Laskin's right; there's nothing to talk about - because *nothing* happens to MU jocks who commit crimes here. I've seen it as long as I've lived in Columbia and so have all the rest of you - assaults, rapes, thefts - and nothing is done about it. It's not the "Mizzou community" that Stein and her colleagues owe an apology to; it's the whole city.

(Report Comment)
Mike Martin December 18, 2009 | 10:40 a.m.

If these ladies were defending a friend by fending off an assault, as has been alleged by several people, then Stein owes no one any apology and the end result of this turned out fairly.

Though we guys will do it as a matter of machismo, it's highly unusual for women to engage in unprovoked attacks.

The self-defense or defending a friend explanation sounds far more plausible.

(Report Comment)
Lady Tiger Fan December 18, 2009 | 11:19 a.m.

They did apologize to their team mates and the community!
So with that, folks need to deal with it and be done with it!

(Report Comment)
Michael Moore December 18, 2009 | 3:52 p.m.
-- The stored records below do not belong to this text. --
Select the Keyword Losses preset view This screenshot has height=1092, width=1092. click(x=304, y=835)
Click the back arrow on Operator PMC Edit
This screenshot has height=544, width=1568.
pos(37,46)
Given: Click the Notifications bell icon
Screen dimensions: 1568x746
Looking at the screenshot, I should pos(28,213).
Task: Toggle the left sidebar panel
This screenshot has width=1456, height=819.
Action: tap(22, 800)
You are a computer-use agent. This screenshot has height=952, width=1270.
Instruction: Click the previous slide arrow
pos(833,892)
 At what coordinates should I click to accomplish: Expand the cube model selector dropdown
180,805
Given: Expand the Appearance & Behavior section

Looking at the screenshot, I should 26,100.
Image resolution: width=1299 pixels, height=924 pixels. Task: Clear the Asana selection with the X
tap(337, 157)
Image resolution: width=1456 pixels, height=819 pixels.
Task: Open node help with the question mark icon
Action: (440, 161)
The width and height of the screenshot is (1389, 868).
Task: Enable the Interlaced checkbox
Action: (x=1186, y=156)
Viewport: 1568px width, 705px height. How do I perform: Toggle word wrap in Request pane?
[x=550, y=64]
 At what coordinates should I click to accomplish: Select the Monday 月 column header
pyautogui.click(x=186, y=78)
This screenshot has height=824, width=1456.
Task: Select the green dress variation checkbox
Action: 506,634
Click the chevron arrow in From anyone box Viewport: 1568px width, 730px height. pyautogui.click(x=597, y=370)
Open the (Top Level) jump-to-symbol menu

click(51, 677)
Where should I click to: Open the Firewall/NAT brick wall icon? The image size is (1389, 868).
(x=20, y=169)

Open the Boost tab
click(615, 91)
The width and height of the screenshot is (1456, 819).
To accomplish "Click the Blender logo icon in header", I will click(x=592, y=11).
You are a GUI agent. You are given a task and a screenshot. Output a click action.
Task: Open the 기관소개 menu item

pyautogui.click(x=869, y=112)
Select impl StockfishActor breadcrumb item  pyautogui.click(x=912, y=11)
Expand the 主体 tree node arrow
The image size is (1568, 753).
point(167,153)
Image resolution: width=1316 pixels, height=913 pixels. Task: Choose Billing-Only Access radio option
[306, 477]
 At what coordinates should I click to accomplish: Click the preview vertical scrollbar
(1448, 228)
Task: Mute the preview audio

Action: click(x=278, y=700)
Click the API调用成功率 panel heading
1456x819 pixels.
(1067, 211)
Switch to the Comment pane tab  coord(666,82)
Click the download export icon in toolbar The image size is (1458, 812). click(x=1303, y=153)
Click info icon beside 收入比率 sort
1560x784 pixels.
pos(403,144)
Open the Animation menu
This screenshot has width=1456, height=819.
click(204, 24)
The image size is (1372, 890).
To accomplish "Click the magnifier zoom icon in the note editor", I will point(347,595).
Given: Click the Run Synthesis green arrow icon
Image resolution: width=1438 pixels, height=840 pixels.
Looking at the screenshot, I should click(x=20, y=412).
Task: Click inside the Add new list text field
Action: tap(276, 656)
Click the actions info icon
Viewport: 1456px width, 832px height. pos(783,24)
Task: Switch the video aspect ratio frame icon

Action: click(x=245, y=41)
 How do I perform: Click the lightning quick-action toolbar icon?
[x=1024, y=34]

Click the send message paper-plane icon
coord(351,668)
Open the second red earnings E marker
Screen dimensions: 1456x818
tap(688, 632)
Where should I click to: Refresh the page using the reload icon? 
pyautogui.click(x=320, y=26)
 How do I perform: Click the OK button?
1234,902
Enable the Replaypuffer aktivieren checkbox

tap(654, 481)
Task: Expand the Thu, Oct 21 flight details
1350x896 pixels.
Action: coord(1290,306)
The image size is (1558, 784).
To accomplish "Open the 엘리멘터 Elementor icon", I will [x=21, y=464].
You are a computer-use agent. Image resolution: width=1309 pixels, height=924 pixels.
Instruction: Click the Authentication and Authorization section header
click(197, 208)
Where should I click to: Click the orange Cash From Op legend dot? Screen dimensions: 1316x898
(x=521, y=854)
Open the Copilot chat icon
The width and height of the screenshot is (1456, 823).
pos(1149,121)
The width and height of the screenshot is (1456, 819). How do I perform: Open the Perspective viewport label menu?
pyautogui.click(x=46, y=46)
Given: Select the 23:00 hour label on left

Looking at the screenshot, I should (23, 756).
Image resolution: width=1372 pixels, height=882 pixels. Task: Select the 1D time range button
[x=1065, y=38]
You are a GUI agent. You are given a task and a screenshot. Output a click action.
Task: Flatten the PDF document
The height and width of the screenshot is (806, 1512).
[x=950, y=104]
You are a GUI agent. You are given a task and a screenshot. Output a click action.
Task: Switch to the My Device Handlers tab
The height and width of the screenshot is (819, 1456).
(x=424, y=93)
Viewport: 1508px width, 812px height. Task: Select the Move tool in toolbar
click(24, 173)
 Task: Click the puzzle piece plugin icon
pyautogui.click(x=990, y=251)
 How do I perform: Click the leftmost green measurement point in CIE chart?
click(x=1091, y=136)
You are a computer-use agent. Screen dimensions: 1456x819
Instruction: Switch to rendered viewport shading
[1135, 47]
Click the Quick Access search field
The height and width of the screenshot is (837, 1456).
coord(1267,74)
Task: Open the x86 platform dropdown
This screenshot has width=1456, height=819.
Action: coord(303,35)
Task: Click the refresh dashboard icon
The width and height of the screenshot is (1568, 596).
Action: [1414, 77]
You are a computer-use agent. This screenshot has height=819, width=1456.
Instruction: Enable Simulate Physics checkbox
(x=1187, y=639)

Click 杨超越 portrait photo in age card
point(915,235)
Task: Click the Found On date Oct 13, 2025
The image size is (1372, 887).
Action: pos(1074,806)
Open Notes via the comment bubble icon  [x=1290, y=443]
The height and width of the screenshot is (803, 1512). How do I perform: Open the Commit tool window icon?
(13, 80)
You're absolutely right, LTF. Saying you're sorry after you beat people up, or steal from them, or fire a cannon into traffic, even, is more than enough. In fact, let's make that the standard for everyone else in Columbia, too! It'd take a lot of burden off our poor overworked DA. And take the pressure off MU administrators to keep reminding the City to look the other way. Heck, if we could all just say we're sorry and walk away, it'd solve that pesky downtown surveillance camera agrument, too!